The saving grace of Stand Tall is the quality of the performances though as they work as best they can with this material. Keisha Amponsa Banson particularly shines with powerful vocals and acting that almost makes one forget the script and I enjoyed Natasha Barnes’ contrasting voice as the spoilt princess if not the poorly written character. Ryan O’Donnell’s David is likewise well sung and he makes for an engaging hero and whilst there’s nothing specifically wrong with Jack Shalloo’s Goliath, given the back-story that enables us to empathise somewhat with him, I couldn’t help but feel I’ve seen a similar cheeky-chappy performance just too many times from him now.

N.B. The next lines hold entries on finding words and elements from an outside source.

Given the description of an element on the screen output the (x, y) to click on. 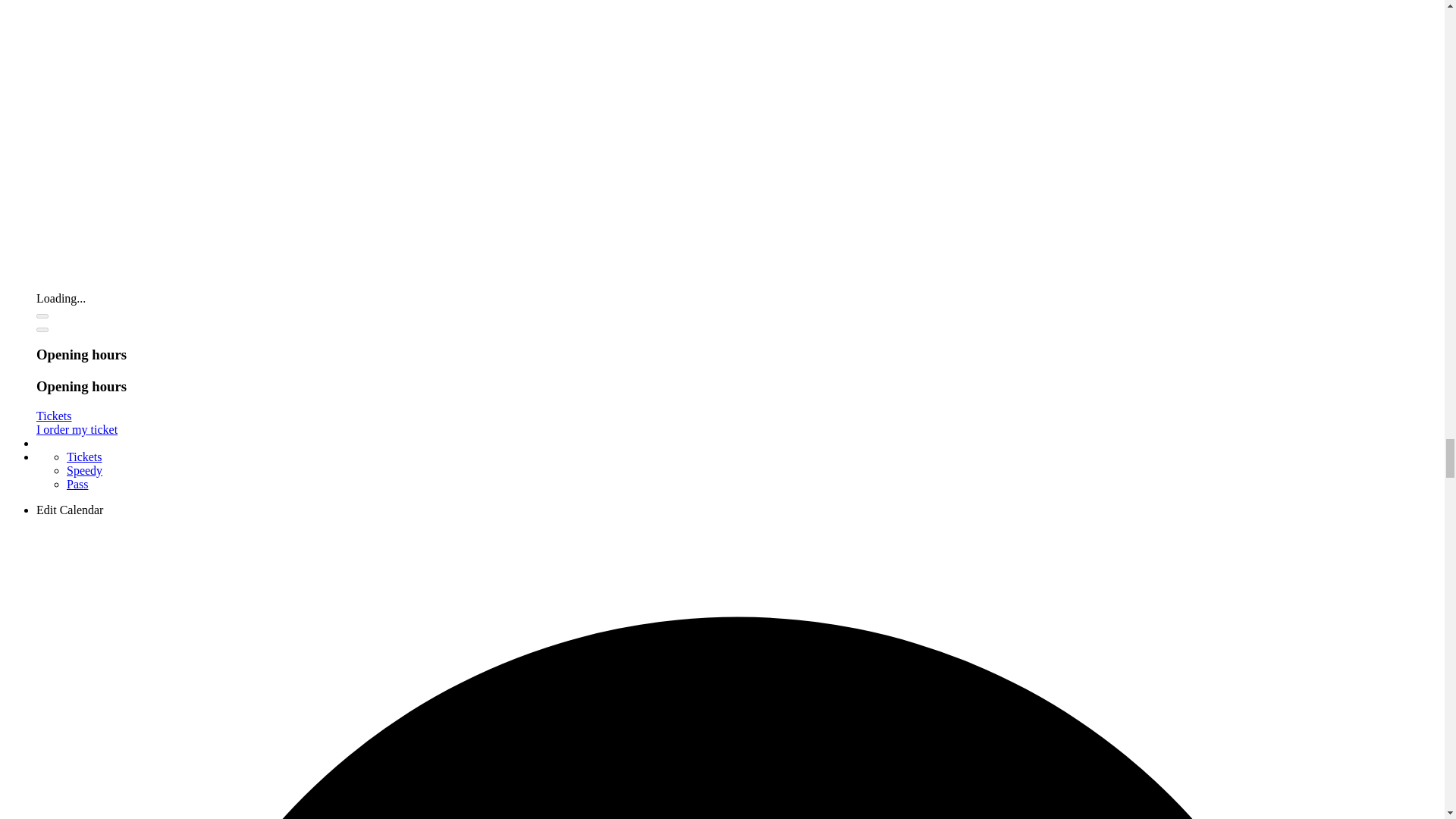
Tickets (83, 456)
I order my ticket (76, 429)
Speedy (83, 470)
Tickets (53, 415)
Pass (76, 483)
Given the description of an element on the screen output the (x, y) to click on. 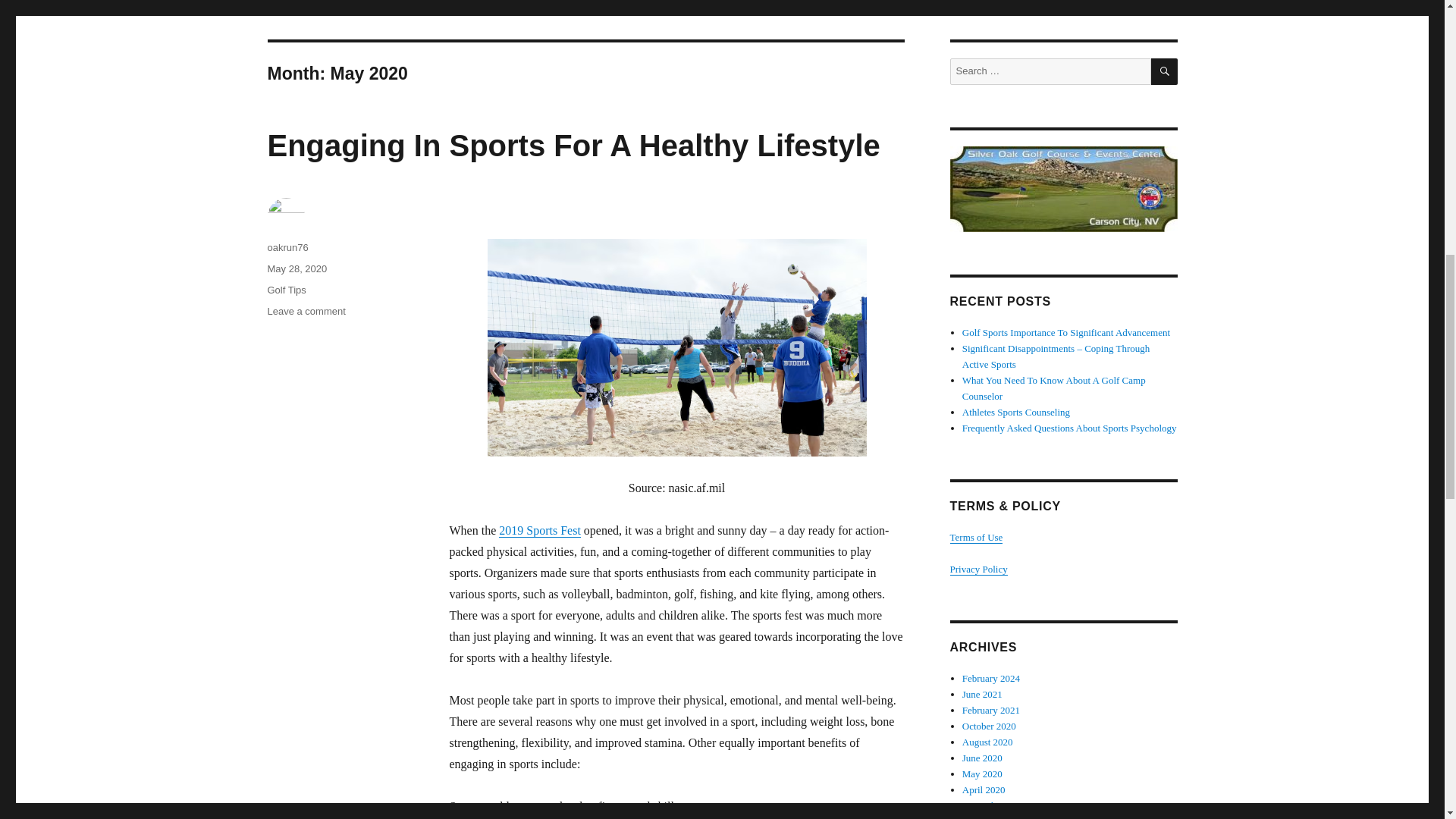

Perhaps I’ve been spoiled by the two previous amazing shows at the Landor that spoke more to my sensibilities, indeed this is a show that has been written for young people and so uses a language, both musical and theatrical, with them in mind. I couldn’t help but feel though that Stand Tall plays it far too safe: with such a serious message at its core, the piece would be undoubtedly stronger for taking it more seriously from the outset – its impact would be considerably stronger for it.